Simplified the code / the workflow (10/2012):

·         Improved modularity: different parts of TDMR construct different objects:

o   the user (or tdmDefaultsFill) constructs tdm

o   envT = tdmEnvTMakeNew(tdm) constructs envT

o   envT = tdmEnvTAddBstRes(envT,fileRData) augments envT by bstGrid, resGrid from .RData file (if needed)

o   envT = tdmBigLoop(envT,spotStep) does (tuning and) unbiased runs.

·         tdmBigLoop is now the new function which should supersede the now deprecated tdmCompleteEval:

o   only two parameters: envT, spotStep

o   since envT is passed instead of tdm, we are more flexible which input to send into tdmBigLoop. Example: If spotStep==”rep”, tdmBigLoop requires the data frames bst and res from prior tuning runs à this is not possible via tdm, but can easily be done via envT$bstGrid, envT$resGrid

o   simplified tdm$fileMode-section (no .res or .bst-file writing & copying any more, makes the code much simpler to understand!!) à bst and res are returned / passed via envT

o   tdm$fileMode=FALSE is now the default. tdm$fileMode=TRUE is deprecated and leads only to writing of .fin and .exp files (these files are not very necessary, since we store envT with theFinals in .RData file)

o   always envT$spotConfig$spot.fileMode=FALSE 

·         tdmCompleteEval is still there for downward compatibility, but it is deprecated:

o   it writes .res, .bst, .fin, .exp files, if tdm$fileMode=T

o   tdmCompleteEval has other calling arguments

o   tdmComplteeEval now sets envT$spotConfig$spot.fileMode=tdm$fileMode (was done before in tdmDispatchTuner)

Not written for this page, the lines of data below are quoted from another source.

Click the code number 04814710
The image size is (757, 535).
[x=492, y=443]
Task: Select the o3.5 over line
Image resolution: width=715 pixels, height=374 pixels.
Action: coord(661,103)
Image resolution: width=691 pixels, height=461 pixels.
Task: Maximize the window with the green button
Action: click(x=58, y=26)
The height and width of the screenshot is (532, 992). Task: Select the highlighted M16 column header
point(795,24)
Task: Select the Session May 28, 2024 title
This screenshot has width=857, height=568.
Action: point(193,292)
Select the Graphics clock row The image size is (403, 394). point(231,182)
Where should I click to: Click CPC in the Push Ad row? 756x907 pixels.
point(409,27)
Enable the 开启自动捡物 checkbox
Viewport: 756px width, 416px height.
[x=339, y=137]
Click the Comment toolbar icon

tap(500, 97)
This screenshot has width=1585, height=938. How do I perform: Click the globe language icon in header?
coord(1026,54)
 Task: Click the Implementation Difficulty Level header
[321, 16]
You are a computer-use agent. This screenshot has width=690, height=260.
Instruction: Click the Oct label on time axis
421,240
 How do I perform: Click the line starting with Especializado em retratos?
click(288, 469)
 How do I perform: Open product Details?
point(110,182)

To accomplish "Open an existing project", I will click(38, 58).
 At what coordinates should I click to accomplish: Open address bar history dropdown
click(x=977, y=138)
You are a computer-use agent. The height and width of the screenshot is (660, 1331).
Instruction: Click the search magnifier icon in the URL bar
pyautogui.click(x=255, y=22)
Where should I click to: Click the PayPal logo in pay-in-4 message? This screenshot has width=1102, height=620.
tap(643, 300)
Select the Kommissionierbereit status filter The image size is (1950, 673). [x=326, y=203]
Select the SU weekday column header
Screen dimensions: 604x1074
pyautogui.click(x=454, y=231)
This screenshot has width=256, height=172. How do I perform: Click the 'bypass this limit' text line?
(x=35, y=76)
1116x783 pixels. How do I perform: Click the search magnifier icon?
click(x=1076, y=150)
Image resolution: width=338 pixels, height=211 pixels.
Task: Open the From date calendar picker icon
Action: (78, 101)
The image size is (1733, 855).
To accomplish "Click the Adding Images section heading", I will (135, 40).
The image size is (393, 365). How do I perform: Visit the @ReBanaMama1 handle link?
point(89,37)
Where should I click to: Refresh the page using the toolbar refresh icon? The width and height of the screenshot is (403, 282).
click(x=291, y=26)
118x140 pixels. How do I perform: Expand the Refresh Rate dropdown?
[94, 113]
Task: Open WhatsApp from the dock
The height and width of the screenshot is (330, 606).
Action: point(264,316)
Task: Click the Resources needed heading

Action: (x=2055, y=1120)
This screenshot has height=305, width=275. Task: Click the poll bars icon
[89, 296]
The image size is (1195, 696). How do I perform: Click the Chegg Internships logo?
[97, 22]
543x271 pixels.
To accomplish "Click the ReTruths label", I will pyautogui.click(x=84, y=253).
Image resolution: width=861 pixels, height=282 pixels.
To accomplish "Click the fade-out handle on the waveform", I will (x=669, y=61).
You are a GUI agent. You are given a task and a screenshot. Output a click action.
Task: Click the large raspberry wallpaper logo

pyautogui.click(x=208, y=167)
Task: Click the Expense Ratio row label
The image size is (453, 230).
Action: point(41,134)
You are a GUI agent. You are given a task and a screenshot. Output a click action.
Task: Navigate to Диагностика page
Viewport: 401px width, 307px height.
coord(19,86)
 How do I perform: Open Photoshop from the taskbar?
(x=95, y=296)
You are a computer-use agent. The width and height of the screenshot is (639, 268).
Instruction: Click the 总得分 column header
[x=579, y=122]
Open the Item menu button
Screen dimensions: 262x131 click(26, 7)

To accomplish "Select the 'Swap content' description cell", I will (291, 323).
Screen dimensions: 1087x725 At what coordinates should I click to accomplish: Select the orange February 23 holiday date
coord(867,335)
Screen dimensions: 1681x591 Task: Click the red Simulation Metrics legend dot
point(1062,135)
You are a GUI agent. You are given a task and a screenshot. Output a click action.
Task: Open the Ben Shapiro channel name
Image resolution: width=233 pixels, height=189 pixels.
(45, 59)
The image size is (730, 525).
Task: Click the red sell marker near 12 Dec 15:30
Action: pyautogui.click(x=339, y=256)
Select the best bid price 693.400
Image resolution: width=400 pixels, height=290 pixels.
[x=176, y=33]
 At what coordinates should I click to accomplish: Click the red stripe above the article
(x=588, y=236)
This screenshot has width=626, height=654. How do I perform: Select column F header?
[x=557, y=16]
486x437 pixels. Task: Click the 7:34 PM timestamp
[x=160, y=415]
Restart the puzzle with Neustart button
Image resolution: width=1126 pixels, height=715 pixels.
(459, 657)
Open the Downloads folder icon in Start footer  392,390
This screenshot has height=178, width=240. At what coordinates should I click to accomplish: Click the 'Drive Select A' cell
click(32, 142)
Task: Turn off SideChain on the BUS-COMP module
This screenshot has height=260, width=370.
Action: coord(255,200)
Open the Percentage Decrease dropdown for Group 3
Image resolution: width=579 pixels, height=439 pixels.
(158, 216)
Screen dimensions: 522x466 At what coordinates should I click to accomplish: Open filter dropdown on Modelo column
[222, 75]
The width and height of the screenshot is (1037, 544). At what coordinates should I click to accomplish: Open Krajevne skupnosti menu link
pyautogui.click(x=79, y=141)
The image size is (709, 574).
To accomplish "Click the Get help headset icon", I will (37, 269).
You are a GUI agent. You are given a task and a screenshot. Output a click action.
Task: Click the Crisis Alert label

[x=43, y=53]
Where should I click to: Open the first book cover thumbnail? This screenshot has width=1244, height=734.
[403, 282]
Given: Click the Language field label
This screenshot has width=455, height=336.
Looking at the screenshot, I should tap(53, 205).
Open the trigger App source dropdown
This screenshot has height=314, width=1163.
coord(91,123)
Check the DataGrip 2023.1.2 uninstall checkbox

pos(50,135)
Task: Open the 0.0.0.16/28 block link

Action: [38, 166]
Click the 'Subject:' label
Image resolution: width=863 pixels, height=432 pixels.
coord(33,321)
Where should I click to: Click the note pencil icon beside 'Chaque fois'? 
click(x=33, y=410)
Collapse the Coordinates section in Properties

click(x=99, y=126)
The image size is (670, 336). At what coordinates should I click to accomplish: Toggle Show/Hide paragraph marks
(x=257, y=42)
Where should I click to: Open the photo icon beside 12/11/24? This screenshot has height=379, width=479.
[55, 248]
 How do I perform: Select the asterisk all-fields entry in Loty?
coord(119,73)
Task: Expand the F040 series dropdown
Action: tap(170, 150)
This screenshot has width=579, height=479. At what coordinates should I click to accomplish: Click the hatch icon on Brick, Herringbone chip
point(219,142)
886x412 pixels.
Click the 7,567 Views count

o   tdmCompleteEval should become obsolete, if all demos / user files are changed to tdmBigLoop (but we keep it perhaps for downward compatibility)

·         Simplified envT$result, which contained 3x opts !! à now only 1x opts + accessor function Opts().

·         Reformulated the tdm$filemode-sections in tdmCompleteEval / tdmBigLoop: The normal case is now tdm$fileMode==FALSE.

·         Abandonned the writing of <name>_train.csv.SRF.<target>.RData, <name>_train.log and <name>_train_eval.csv when tdm$oFileMode==FALSE, since this may be conflicting if we do certain parallel tasks.

·         tdmGetObj is now marked as deprecated (we use it however in unbiasedRun to ensure downward compatibility).

·         Renamed “Test2” à “Vali2” and other naming issues around “Test” and “Validation”. Made variable names more meaningful: VALI, if connected with validation data, TST, if connected with test data.

Simplified the code / the workflow (06/2012):

·         Simplified start of parallel execution: no need for sourcing start.tdm.r (except if you want the R developer sources), all sfExport-related stuff is now in  function prepareParallelExec in tdmBigLoop.r.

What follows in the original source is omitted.